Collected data
[Start of section]

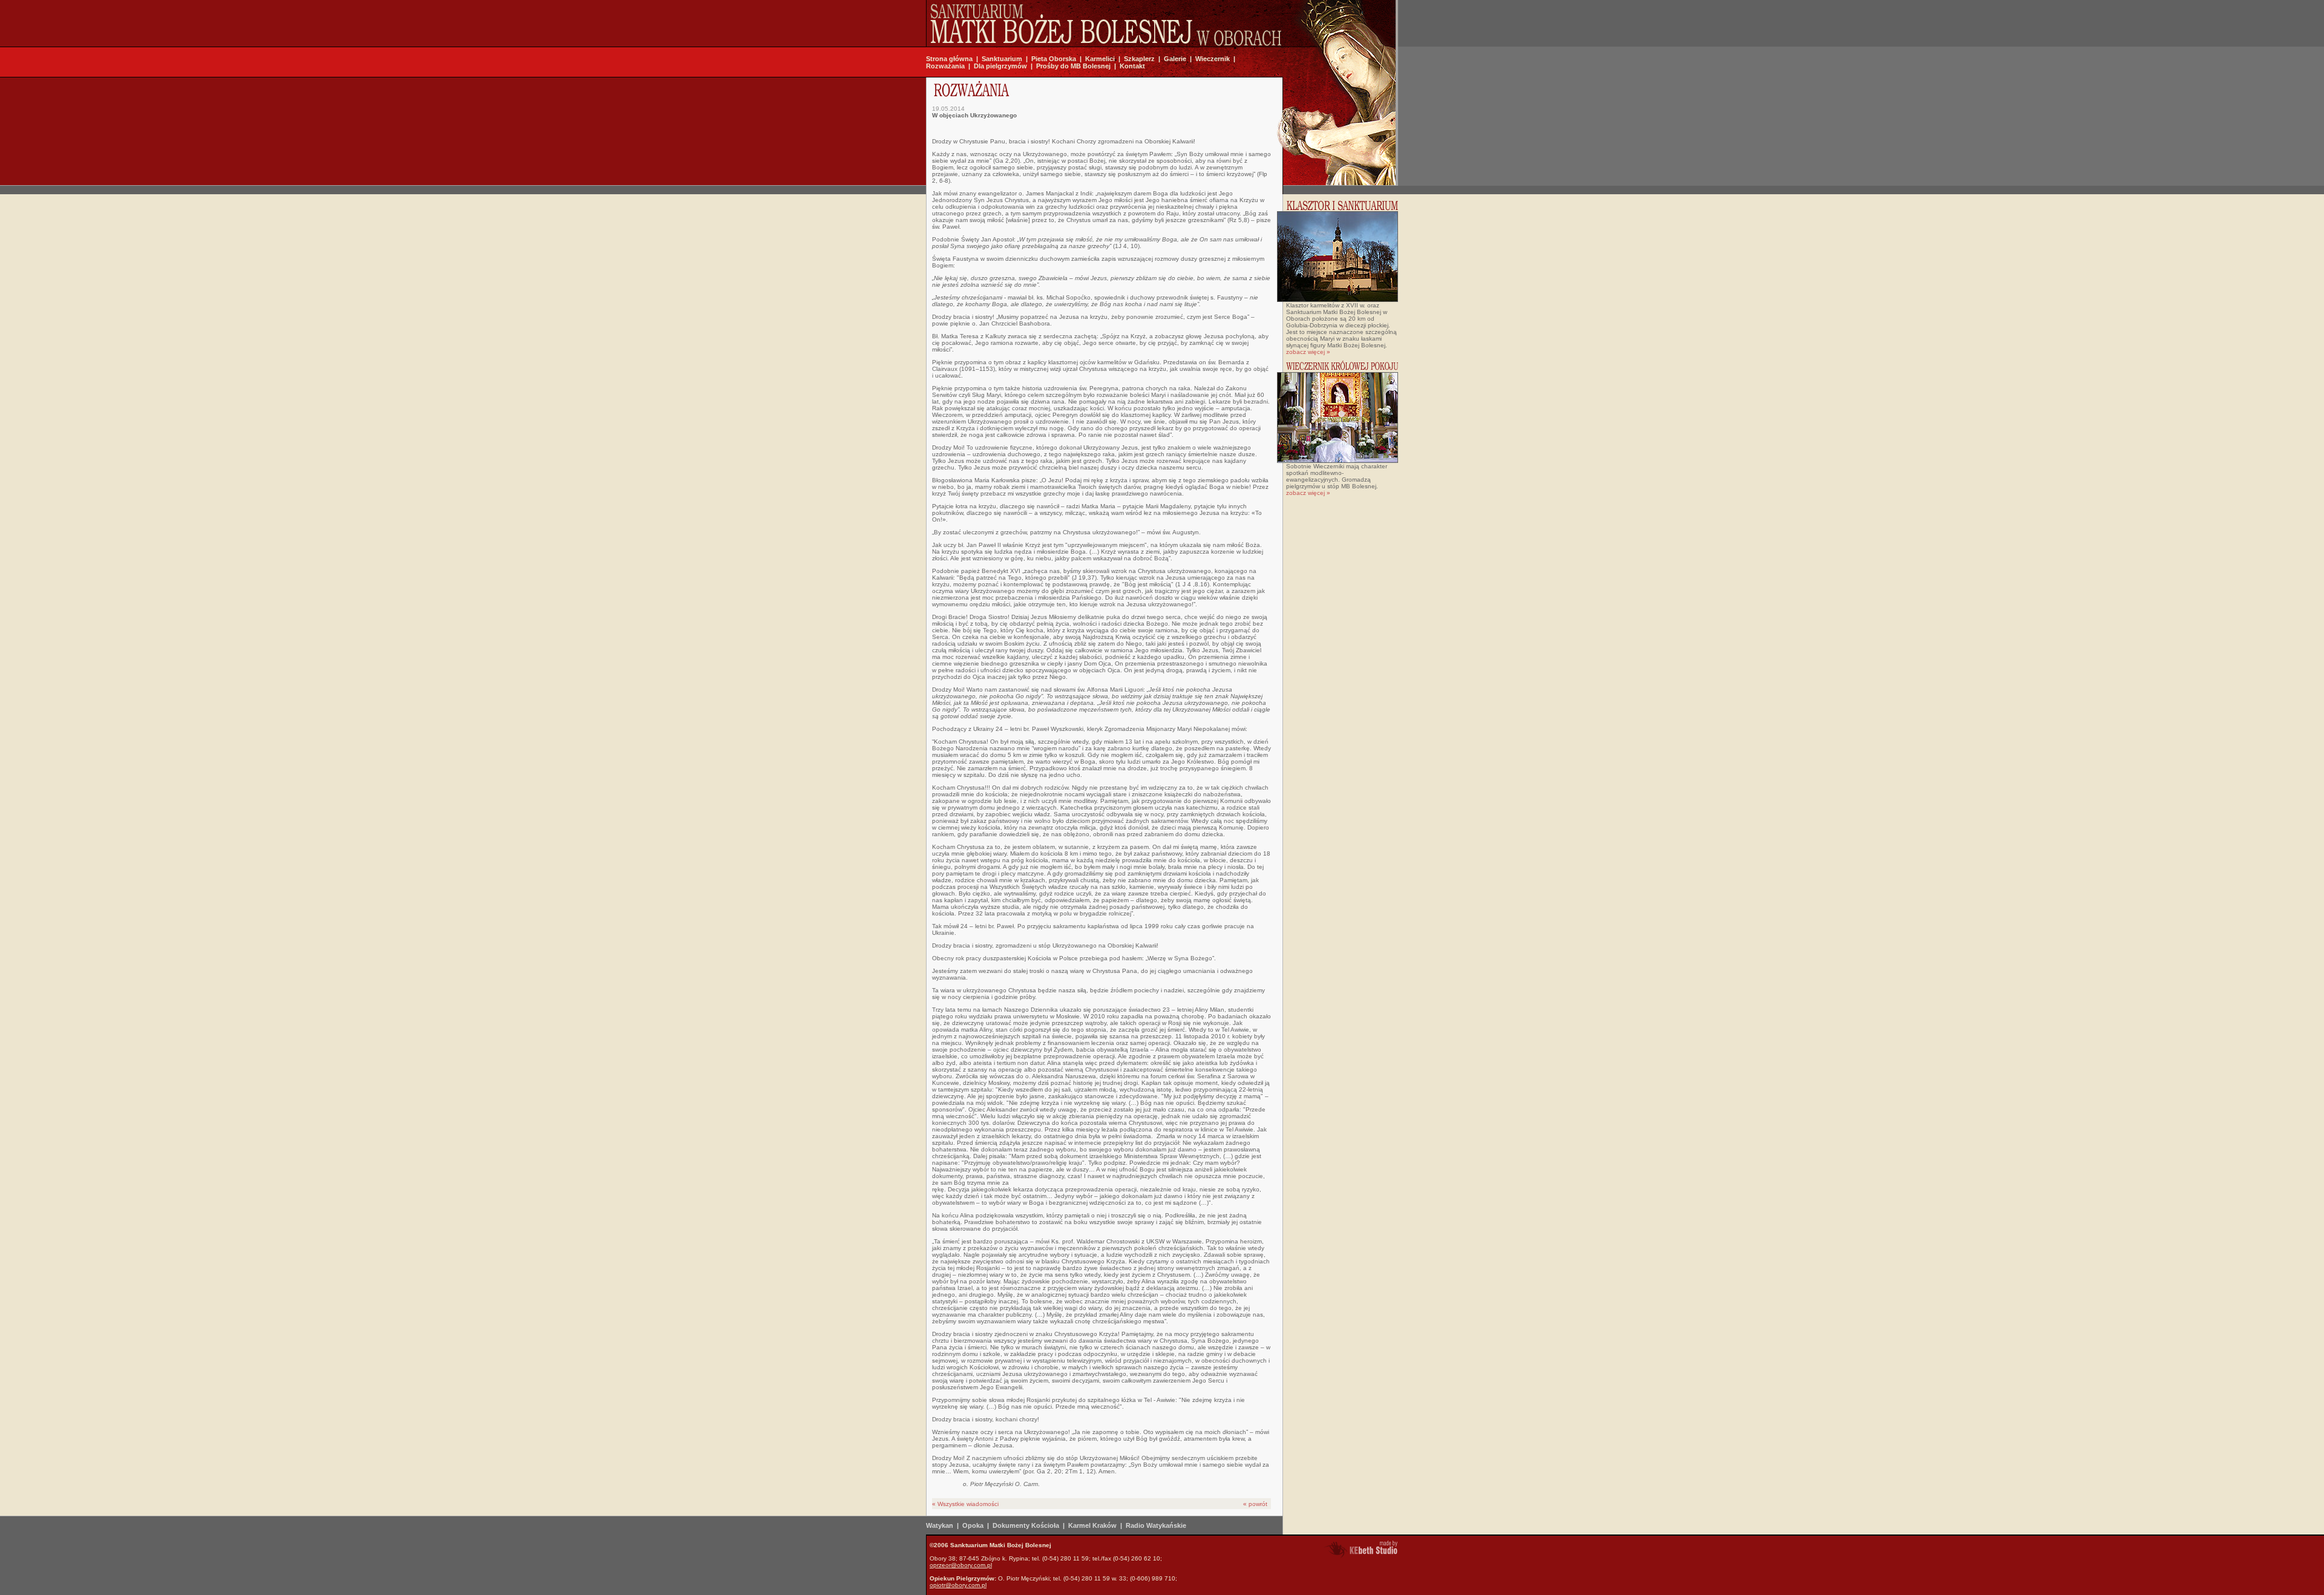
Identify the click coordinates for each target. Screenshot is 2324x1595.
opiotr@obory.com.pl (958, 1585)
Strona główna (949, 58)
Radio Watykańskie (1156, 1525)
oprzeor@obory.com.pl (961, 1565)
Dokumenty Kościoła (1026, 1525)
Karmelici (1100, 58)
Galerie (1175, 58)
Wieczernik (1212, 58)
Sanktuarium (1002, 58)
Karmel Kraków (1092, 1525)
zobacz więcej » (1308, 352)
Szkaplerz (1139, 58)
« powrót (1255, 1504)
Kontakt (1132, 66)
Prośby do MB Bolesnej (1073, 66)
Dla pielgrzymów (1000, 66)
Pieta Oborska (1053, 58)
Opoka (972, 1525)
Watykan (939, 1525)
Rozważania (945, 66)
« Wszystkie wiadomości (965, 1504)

[End of section]

▶ _Assignment_: Return the preceding entries verbatim, with the pictures excluded.

▶ _Answer below_:
Identify the click coordinates for each target. Screenshot is 2324x1595.
opiotr@obory.com.pl (958, 1585)
Strona główna (949, 58)
Radio Watykańskie (1156, 1525)
oprzeor@obory.com.pl (961, 1565)
Dokumenty Kościoła (1026, 1525)
Karmelici (1100, 58)
Galerie (1175, 58)
Wieczernik (1212, 58)
Sanktuarium (1002, 58)
Karmel Kraków (1092, 1525)
zobacz więcej » (1308, 352)
Szkaplerz (1139, 58)
« powrót (1255, 1504)
Kontakt (1132, 66)
Prośby do MB Bolesnej (1073, 66)
Dla pielgrzymów (1000, 66)
Pieta Oborska (1053, 58)
Opoka (972, 1525)
Watykan (939, 1525)
Rozważania (945, 66)
« Wszystkie wiadomości (965, 1504)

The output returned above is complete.